Escalaïs rejoined the Paris Opéra in 1908. The following year, he sang as a guest artist at the New Orleans Opera House. These would be his only performances in the United States. He retired from the stage in 1912 while still in good voice and was appointed to the Legion of Honour by the French Government in 1927. In retirement, he gave private singing lessons. One of his students was José Luccioni, an outstanding dramatic tenor of the 1930s and '40s. Escalaïs died in Cuxac-d'Aude during the Second World War, aged 82.

==Vocal characteristics & recordings==
Escalais's many successes were achieved in spite of his being handicapped by a short, dumpy physique which was often at odds with the heroic stature of the characters that he portrayed on stage. The impressive quality of his voice compensated for any physical drawbacks, however. It was strong, bright in tone, with effortless top notes (including a potent high D) and showed remarkable flexibility. He also had a fluent command of traditional bel canto ornaments such as trills and runs. This type of agile yet robust dramatic tenor voice is now rare, which makes the gramophone discs that he cut in Milan in 1905–06 for Fonotipia Records of considerable interest to musicologists and vocal students.
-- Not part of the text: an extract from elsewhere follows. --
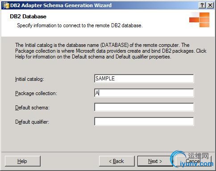The width and height of the screenshot is (216, 171).
Task: Click the wizard icon in the title bar
Action: (6, 5)
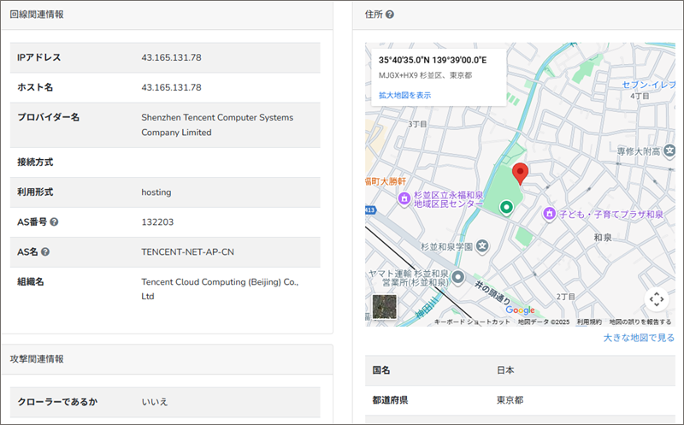Click the help icon next to 住所

[390, 15]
Both the Preiser and Symposium companies have released CD anthologies devoted to Escalaïs.

== Sources ==
- Roland Mancini and Jean-Jacques Rouveroux (originally H. Rosenthal and J. Warrack), French edition, Guide de l’opéra, Les indispensables de la musique (Fayard, 1995). ISBN 2-213-59567-4.
- Leo Riemens, liner notes to Leonce Escalais, Lebendige Vergangenheit Compact Disc 89527 (Preiser, Austria, 2000).
- Michael Scott, The Record of Singing, Volume One (Duckworth, London, 1977).
- John Steane, The Grand Tradition: 70 years of Singing on Disc, (Duckworth, London, 1974).
- Jean-Pierre Mouchon, "Le ténor Léon Escalaïs (1859-1940). I. Sa vie et sa carrière. Illustrations de Serge Escalaïs" in "Étude" n°38, mai-juin-juillet-août 2007 (Association internationale de chant lyrique TITTA RUFFO, website: titta-ruffo-international.jimdo.com).
- Jean-Pierre Mouchon, "Chronologie de la carrière du ténor Léon Escalaïs" in "Étude" n°42, septembre-octobre-novembre-décembre 2008 (Association internationale de chant lyrique TITTA RUFFO, site: titta-ruffo-international.jimdo.com).
- Jean-Pierre Mouchon, "Le ténor Léonce Escalaïs" (Édilivre, Saint-Denis, France, 207 pages, ill., 2014).